### What the exercise asks
Take the data from its first line. Print each line exactly until the line containing "Submit an Article or Event (64, 2159)" has been printed too.

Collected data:
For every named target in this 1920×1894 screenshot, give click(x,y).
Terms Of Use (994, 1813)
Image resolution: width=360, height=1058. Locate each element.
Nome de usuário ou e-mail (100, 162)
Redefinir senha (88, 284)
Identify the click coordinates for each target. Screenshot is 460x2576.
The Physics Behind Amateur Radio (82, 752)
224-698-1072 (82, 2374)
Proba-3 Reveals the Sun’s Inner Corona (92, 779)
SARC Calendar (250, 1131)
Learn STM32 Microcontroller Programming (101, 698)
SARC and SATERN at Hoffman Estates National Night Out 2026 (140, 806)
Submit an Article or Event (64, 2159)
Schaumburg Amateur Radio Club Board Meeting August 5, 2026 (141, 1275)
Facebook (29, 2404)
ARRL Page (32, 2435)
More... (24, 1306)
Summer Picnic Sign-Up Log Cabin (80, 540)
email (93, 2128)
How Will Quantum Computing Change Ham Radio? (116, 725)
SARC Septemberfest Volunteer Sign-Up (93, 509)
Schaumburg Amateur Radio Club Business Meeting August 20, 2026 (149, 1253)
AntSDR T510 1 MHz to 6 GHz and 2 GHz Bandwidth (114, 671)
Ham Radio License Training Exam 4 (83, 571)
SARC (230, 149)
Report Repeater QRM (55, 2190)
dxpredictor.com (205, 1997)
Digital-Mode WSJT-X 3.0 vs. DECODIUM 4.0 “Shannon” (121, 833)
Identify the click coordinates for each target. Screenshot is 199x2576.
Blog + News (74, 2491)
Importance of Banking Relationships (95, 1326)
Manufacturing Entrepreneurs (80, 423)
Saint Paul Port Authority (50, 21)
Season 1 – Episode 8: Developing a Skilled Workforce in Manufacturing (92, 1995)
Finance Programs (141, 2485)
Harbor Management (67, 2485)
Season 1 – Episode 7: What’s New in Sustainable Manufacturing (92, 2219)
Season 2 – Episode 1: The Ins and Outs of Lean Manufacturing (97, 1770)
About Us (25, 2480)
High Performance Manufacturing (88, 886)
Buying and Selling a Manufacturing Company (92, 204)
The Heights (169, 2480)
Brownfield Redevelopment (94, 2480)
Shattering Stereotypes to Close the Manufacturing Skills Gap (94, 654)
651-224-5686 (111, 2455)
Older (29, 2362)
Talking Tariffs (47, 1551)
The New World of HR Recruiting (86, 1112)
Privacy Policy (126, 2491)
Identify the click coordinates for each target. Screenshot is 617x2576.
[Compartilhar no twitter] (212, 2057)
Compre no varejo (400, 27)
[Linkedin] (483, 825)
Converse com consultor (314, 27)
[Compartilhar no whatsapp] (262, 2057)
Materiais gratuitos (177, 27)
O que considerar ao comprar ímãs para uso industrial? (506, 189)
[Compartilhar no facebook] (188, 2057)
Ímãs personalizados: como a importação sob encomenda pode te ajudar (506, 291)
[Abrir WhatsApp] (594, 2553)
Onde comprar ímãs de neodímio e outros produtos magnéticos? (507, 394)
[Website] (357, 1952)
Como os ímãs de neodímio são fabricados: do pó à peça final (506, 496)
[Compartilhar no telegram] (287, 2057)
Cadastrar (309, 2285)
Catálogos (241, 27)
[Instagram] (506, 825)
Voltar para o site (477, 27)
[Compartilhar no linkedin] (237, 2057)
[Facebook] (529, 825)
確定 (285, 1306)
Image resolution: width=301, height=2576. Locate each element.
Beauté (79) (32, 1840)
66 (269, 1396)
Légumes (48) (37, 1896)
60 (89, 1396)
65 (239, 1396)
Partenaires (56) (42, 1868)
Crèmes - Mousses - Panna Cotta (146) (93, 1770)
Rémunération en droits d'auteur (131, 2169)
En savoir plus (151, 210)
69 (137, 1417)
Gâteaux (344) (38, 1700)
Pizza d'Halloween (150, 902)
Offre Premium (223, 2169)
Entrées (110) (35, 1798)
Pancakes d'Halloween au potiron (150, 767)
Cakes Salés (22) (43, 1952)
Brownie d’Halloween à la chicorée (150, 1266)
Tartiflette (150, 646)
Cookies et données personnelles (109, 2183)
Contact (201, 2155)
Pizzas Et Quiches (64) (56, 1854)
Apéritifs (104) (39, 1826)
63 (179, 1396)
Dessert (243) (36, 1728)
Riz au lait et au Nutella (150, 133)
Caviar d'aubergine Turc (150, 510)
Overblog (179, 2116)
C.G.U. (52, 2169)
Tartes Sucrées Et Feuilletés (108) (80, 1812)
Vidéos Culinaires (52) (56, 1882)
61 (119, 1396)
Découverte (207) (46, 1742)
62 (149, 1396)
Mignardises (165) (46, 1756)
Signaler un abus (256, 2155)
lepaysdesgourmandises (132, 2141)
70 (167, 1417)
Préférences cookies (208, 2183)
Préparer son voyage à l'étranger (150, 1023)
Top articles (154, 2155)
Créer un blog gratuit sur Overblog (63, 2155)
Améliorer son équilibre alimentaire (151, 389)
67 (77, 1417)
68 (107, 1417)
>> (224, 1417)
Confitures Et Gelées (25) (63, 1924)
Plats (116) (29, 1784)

### Response to the task
For every named target in this 1920×1894 screenshot, give click(x,y).
Terms Of Use (994, 1813)
Image resolution: width=360, height=1058. Locate each element.
Nome de usuário ou e-mail (100, 162)
Redefinir senha (88, 284)
Identify the click coordinates for each target. Screenshot is 460x2576.
The Physics Behind Amateur Radio (82, 752)
224-698-1072 (82, 2374)
Proba-3 Reveals the Sun’s Inner Corona (92, 779)
SARC Calendar (250, 1131)
Learn STM32 Microcontroller Programming (101, 698)
SARC and SATERN at Hoffman Estates National Night Out 2026 (140, 806)
Submit an Article or Event (64, 2159)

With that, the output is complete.